C.M. Boger, M.D., Parkersburg, W.Va.

      Most repertory making is the compiling of a working index of the materia medica, and because of its magnitude has long ago passed beyond the power of a single mind. Even major works of this kind soon fall behind developments, so we now use a form of analysis which assembles the most salient and useful points into rubrics, which are then arranged in a flexible and easily grasped schema.

      Illness may present any possible combination from among many thousands of symptoms, although as a matter of fact such extreme variability of disease expression is the exception; were it otherwise the problem must remain practically unsolvable. Most of its symptom groups are referable to particular diseases, organs and individuals. The former two remain fairly constant, at times, however, exhibiting very pronounced disease phases, thereby beclouding the diagnosis and leading to organopathic, pathologic or diagnostic prescribing of a makeshift nature; ultimately a most pernicious thing.

      Of far greater importance are the individualistic symptom groupings, for they generally show forth the real man, his moods, his ways and his particular reactions. Occurring singly, in small groups or at indefinite intervals, they often seem to lack distinctive support, hence are more difficult to link together and interpret. This encourages palliative medication and makes real curing much harder. On the other hand, cases presenting very numerous symptoms are hard to unravel, especially when brooded over by an active imagination.

      The final analysis of every case, therefore, resolves itself into the assembling of the individualistic symptoms into one group and collecting the disease manifestations into another, then finding the remedy which runs through both, while placing the greater emphasis on the former. This method applies to repertory making just as fully as it does to case taking and prescribing. Therefore, the over-large rubrics of our repertories are likely to be more useful for occasional confirmatory reference, than for the running down of the final remedy.

      By eliminating all but the highest two grades of remedies in the large general and including all the confirmed ones in the smaller rubrics, we bring to the fore the largest possible number of characteristics. Each case, of even the same disease, presents a slightly different alignment of symptoms, particularly in its latest and most significant development, which is usually but an outcropping of another link in the chain of individualistic symptoms belonging to the life history of the patient. This way of looking at the matter presupposes the taking of a pretty thorough case history, but furnishes a key to almost every sickness for long periods of time.

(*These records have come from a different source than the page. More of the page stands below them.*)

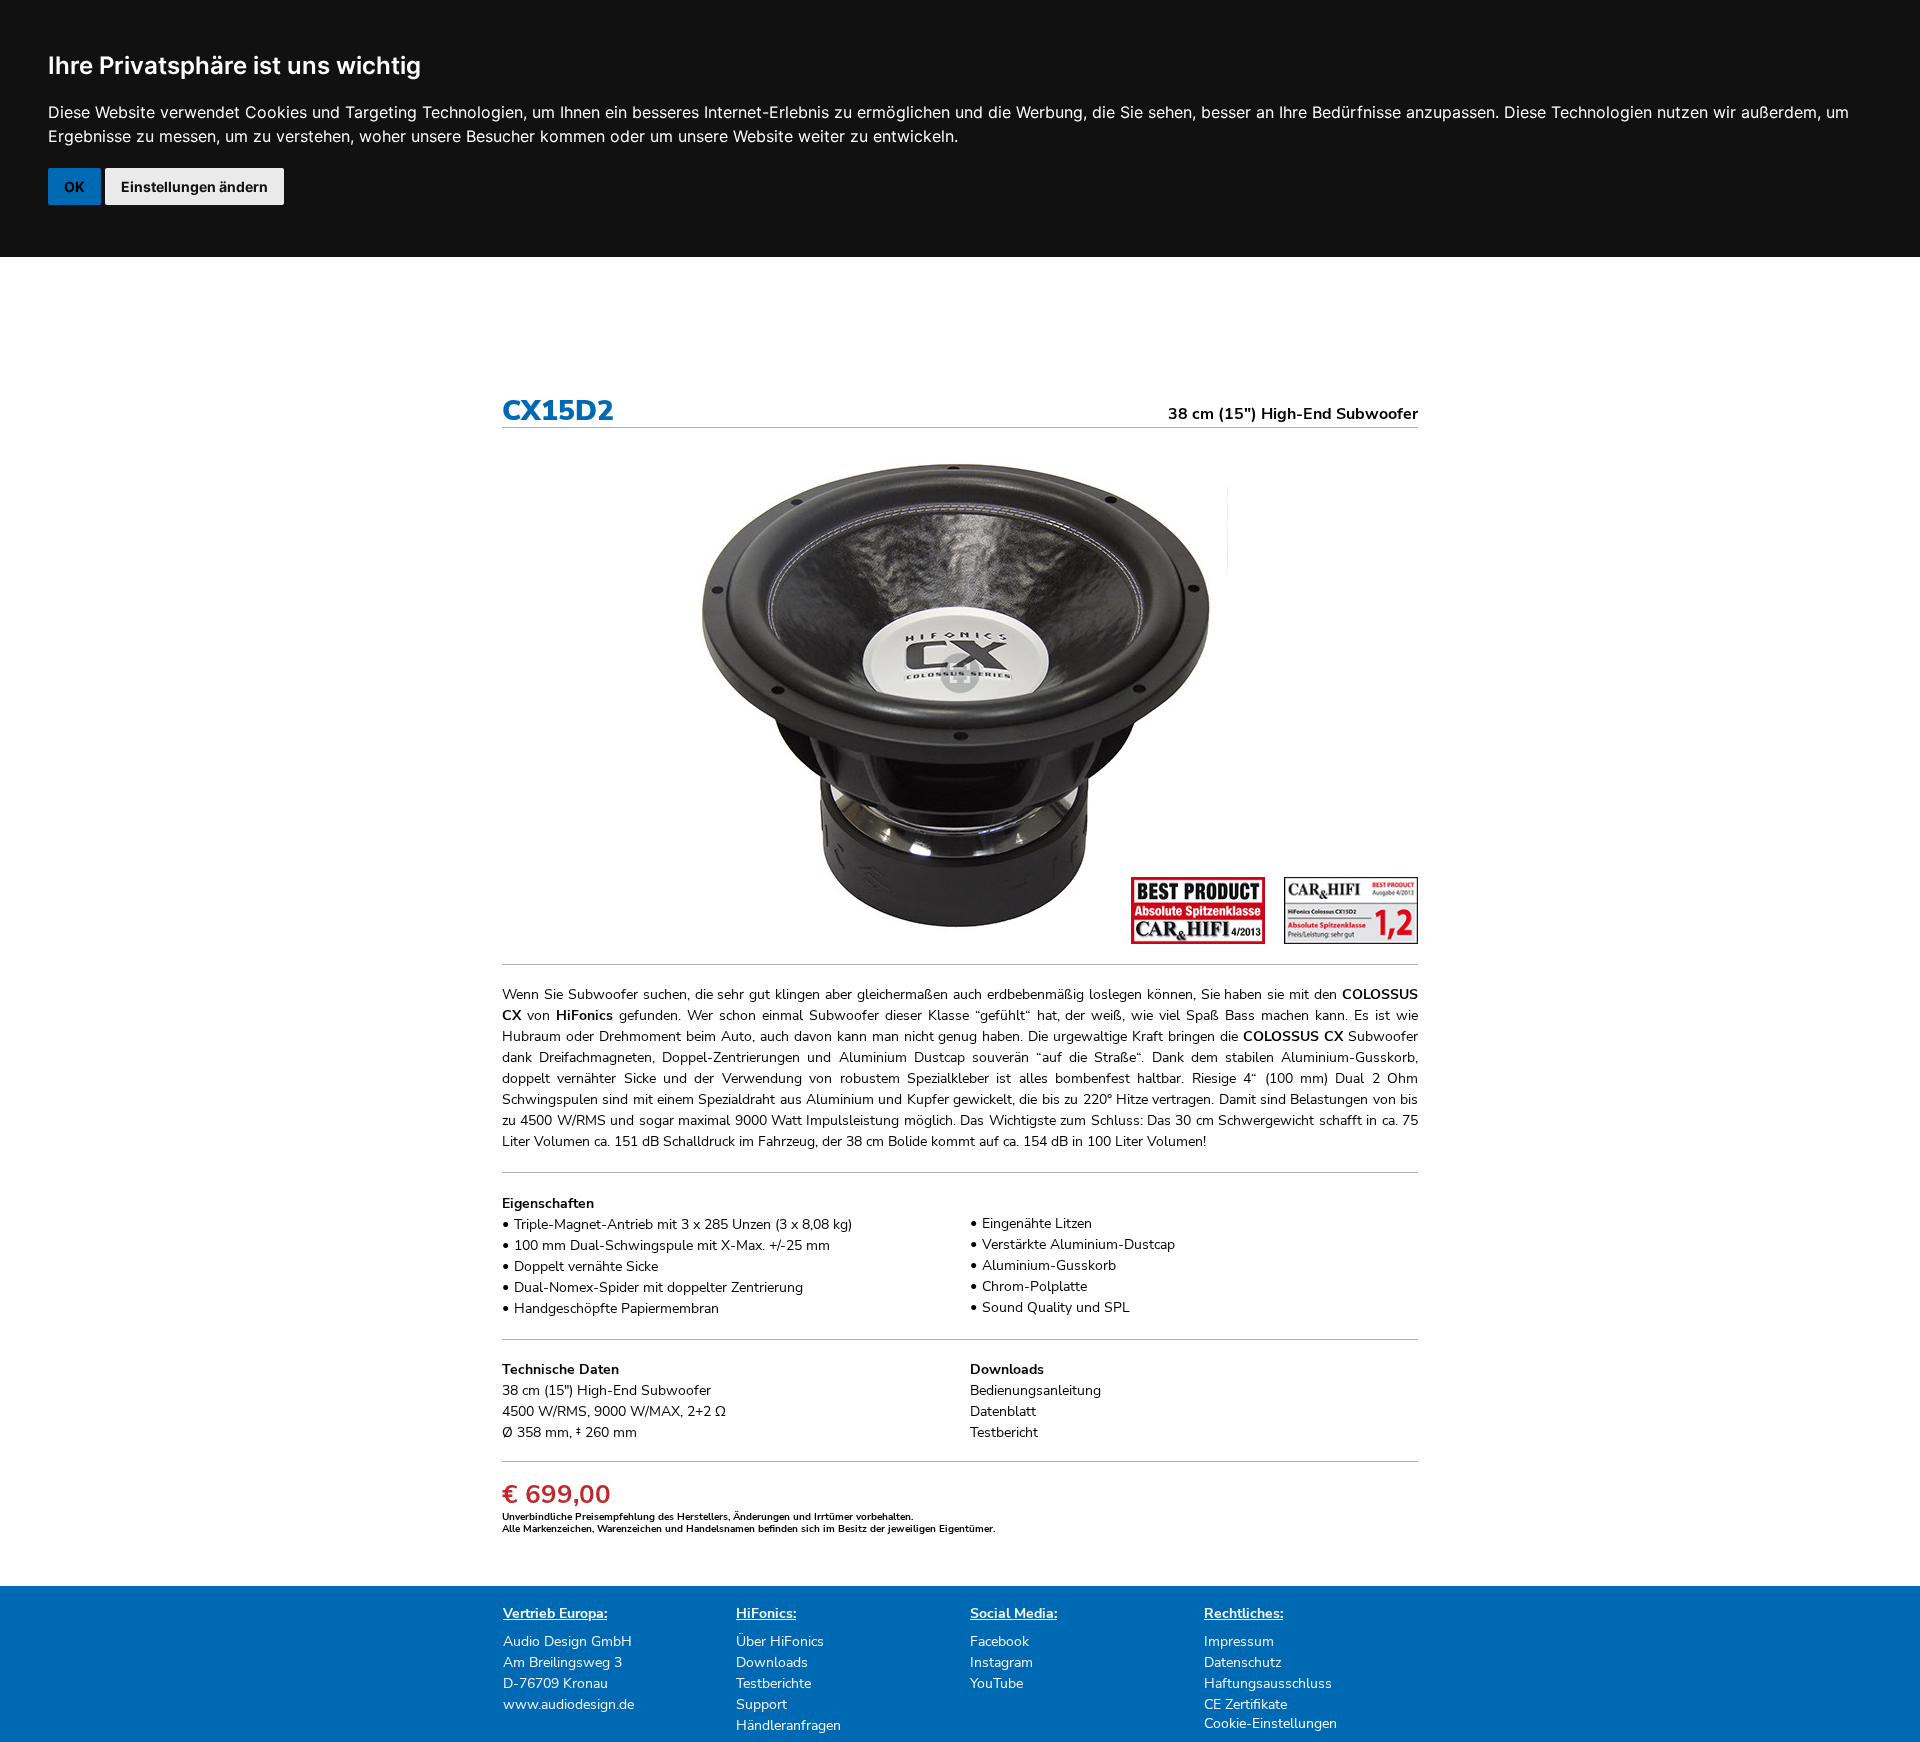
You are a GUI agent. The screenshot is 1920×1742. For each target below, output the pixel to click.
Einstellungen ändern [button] (194, 186)
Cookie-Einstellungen (1270, 1723)
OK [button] (74, 186)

      While the grading of symptoms largely depends upon their discovery and the extent of subsequent confirmation obtained for every one of them, their sphere of action is also of vast importance and may not be safely left out of the calculation, because it goes far toward making certain the choice of the remedy. To depend wholly upon a numerical concurrence is, indeed, fallacious, and yet every use of the repertory implies the presence of this factor to some extent; but it is greatly overshadowed by the relative standing of each symptom in each case.       In the abstract the same symptom may have the highest standing in one case and the lowest in the very next, all depending upon the general outline of the case, as delimited by the associated symptoms. Viewed from this standpoint, symptom grading, as found in the repertories, is unsatisfactory as well as of lesser importance, and yet has some value. The relative value of a given symptom depends almost wholly upon its setting, therefore changes from case to case and is only finally determined as to its raptorial value by numerous clinical trials. If I apprehend the matter rightly, the original pathogenetic symptom is really only a hint of what it may possibly develop in the future, as determined by successive tastings. A case in point: Intolerance of clothes about the neck occurs in a good many proving’s, but it remained for Herring’s Lachesis to who that it leads them all and has only a few straggling followers.